But just in case that’s not enough, here’s an economic explanation of why this energy consumption is worth it, and why it makes Bitcoin great:
Why Bitcoin Mining is Expensive — and Why it’s Supposed to Be That Way
Bitcoin’s mining algorithm is called “Proof of Work” for a reason: miners that get create new blocks and gain their rewards have proven that they’ve done the work necessary to sustain the network.
And that work put in by miners — which sustains the entire system — is a feat of technological and economic cooperation that deserves the designation of “genius.”
PoW regulates the bitcoin supply growth so it doesn’t outpace demand and create inflation. It also serves to keep mining profitable, ensuring people always have an incentive to keep the network running.
When demand for bitcoin goes up — along with its value — mining difficulty increases and requires more resources to produce blocks. This prevents a massive influx of new miners chasing the high valued bitcoin, and stops the growth in supply from exploding.

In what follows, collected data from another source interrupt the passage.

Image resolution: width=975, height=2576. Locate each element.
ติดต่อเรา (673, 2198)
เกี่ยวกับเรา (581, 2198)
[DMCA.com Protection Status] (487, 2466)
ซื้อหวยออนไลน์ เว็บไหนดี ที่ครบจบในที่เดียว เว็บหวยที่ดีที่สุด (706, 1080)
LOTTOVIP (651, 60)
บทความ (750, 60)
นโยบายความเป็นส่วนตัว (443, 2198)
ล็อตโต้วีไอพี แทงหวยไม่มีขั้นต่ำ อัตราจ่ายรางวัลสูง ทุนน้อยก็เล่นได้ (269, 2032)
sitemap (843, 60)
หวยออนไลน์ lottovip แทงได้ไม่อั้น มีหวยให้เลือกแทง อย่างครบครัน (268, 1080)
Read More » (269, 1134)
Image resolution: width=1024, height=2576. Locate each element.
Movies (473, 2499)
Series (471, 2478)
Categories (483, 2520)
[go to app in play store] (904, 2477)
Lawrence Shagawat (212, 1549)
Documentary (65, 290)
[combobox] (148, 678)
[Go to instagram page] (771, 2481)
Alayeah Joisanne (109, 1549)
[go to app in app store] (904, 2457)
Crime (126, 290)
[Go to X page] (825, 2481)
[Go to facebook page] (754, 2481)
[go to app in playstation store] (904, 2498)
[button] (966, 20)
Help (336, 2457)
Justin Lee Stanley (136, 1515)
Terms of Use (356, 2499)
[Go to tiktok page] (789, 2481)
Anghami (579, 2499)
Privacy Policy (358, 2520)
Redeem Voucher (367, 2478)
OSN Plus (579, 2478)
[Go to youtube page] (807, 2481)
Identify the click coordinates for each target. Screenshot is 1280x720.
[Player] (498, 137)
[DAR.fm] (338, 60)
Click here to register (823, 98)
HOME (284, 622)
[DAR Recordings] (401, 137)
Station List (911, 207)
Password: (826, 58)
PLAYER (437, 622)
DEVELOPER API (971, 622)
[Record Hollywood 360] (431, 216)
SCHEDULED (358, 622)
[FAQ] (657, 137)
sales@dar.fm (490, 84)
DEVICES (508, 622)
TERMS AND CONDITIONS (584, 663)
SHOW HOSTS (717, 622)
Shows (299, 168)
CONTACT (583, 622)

Also, when demand goes down — as well as its value — difficulty drops and makes mining cheaper, which incentivizes miners to stay on the network. However, some miners will still turn to more profitable coins during such a price drop, so the lower total hashing power will prevent miners enjoying lower costs from rapidly increasing the supply.
As a result of both kinds of difficulty changes, the growth in supply is dynamic, ensuring a deflationary Bitcoin — barring large demand shocks that break the equilibrium with supply.
Bitcoin Mining Won’t Always Be So Costly
Sure, bitcoin mining costs a lot of money, and uses a ton of electricity. But just because the process is so expensive doesn’t make it automatically bad.
Just like with any other economic process, if people are willing to pay the price — and even more so if they’re still turning profits — then the cost and resource consumption is worth it. It’s providing a net benefit to society.
Beyond theoretical terms, just think about what Bitcoin has done for the world so far, and what it has the potential to do in the future. In the last ten years, Bitcoin has created jobs, made people millionaires, and has become a cheaper remittance solution for many in developing countries.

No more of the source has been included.